A prenup, or a Binding Financial Agreement (BFA) as they are known in Australia, will usually include a clause providing that either or both parties give up their right to make a family provision claim. But do these clauses actually prevent your partner, or former partner, from claiming family provision?

The deceased, Jarrod Dark, died on 1 September 2014. His will left his entire estate in equal shares to his three children to be held on trust until they turned 25. No provision was made for the deceased’s wife, Joeanne-Marie, and predictably, Joeanne made a family provision claim.

The Relevant Facts

Joeanne and the deceased commenced a de facto relationship in 2003 and were married in 2008. While Joeanne and the deceased separated in 2012, they did not divorce, and they maintained an ‘on and off’ relationship until the deceased's death. There were two children of the relationship, and both parties had other children from other relationships.

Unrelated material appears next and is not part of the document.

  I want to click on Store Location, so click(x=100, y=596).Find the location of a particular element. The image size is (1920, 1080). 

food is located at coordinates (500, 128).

Following their separation, Joeanne and the deceased signed a BFA under section 90C of the Family Law Act. Importantly, clause 8 of this agreement provided that both parties release their rights to claim family provision from the others' estate. The executor of the deceased’s estate applied to the Court for approval of the release of rights in the BFA under section 95 of the Succession Act to prevent Joeanne’s claim.

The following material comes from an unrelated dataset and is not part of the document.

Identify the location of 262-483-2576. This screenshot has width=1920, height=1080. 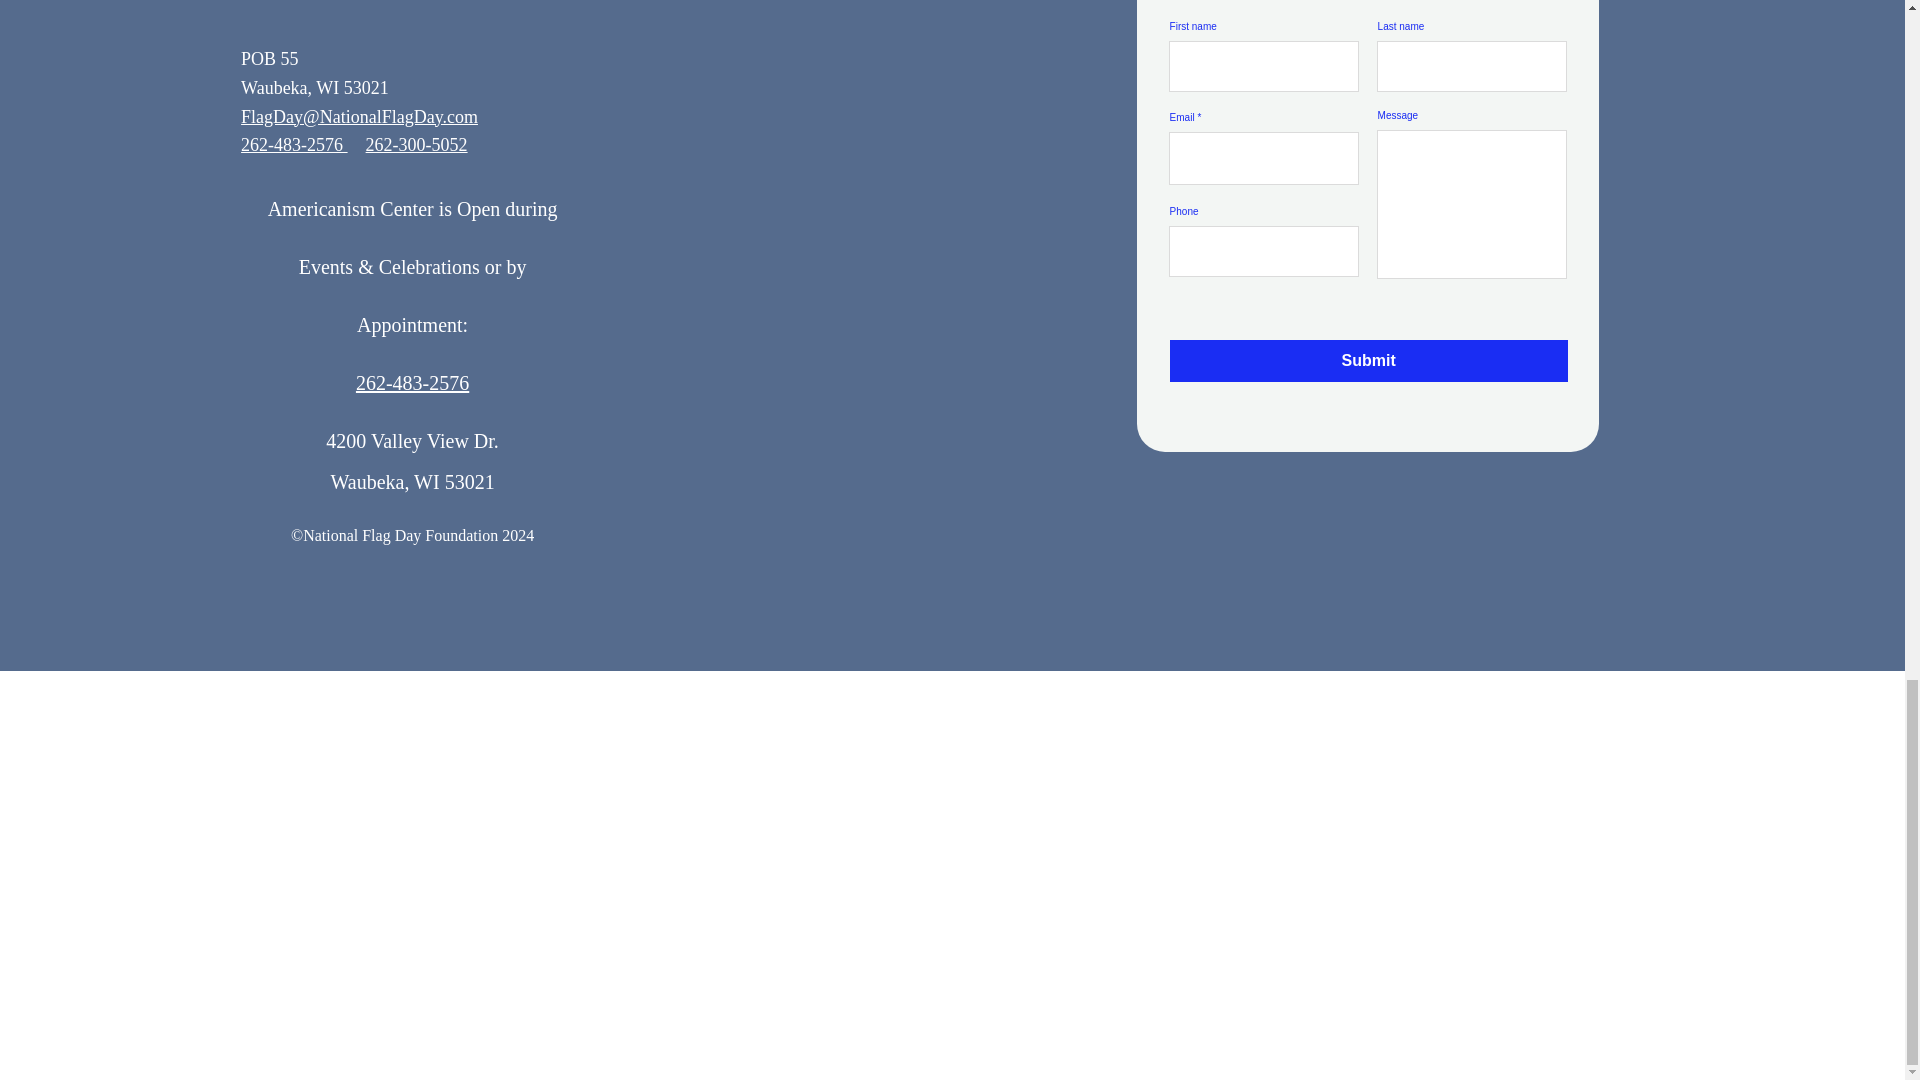
(294, 145).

Did the Prenup Prevent Joeanne from Claiming Family Provision?

A prenup does not automatically oust the Court’s jurisdiction to hear a family provision claim; however, it can prevent a claim if the Court approves the agreement.

Pursuant to section 95 Succession Act, the Court is to have regard to all the circumstances of the case, including, but not limited to, whether entry into the agreement was advantageous or prudent, whether its provisions were fair and reasonable, and whether the releasing party received independent legal advice.

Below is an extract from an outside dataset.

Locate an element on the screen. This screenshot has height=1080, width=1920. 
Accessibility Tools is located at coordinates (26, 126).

Having regard to the above, the Court declined to approve the BFA between Joeanne and the deceased, noting the following:

  • The deceased had failed to properly disclose assets which would have been subject to a Family Court order. As the provisions of the BFA, therefore, did not contemplate those assets, it was not advantageous or prudent for Joeanne to enter into the agreement, nor were the provisions of the BFA fair and reasonable.
  • The agreement was prepared by the deceased’s lawyer with no input from Joeanne, and while Joeanne did receive independent advice, that advice was not informative. Further, the deceased was agitated by suggestions that he had not properly disclosed his assets, and Joeanne knew that failing to sign the BFA would make the deceased angry. Consequently, the Court considered the Joeanne had been coerced into signing the BFA.

The Decision

As the Court declined to approve the BFA, Joeanne was not prevented from making a family provision claim. In this, the Court held that Joeanne had been left with inadequate provision under the deceased will and ordered that she receive a $360,000 legacy from the estate.

The Takeaway

Theoretically, a prenup can be utilised to prevent your partner, or former partner, from making a family provision claim against your estate. However, in NSW, a provision in a prenup providing that either or both parties give up their right to make a family provision claim will not be effective unless the Court approves the release of rights under section 95 of the Succession Act.

As Dark v Dark illustrates, in determining whether or not to approve a release of rights, the Court will have regard to the circumstances of the case. Generally, a prenup will not be effective if the prenup terms were disadvantageous to the potential applicant, were not fair and reasonable, or where the potential applicant was coerced into signing the prenup.

DISCLAIMER: The information provided above is published for general informational purposes only and is not intended to be nor should it be relied upon as a substitute for legal or other advice.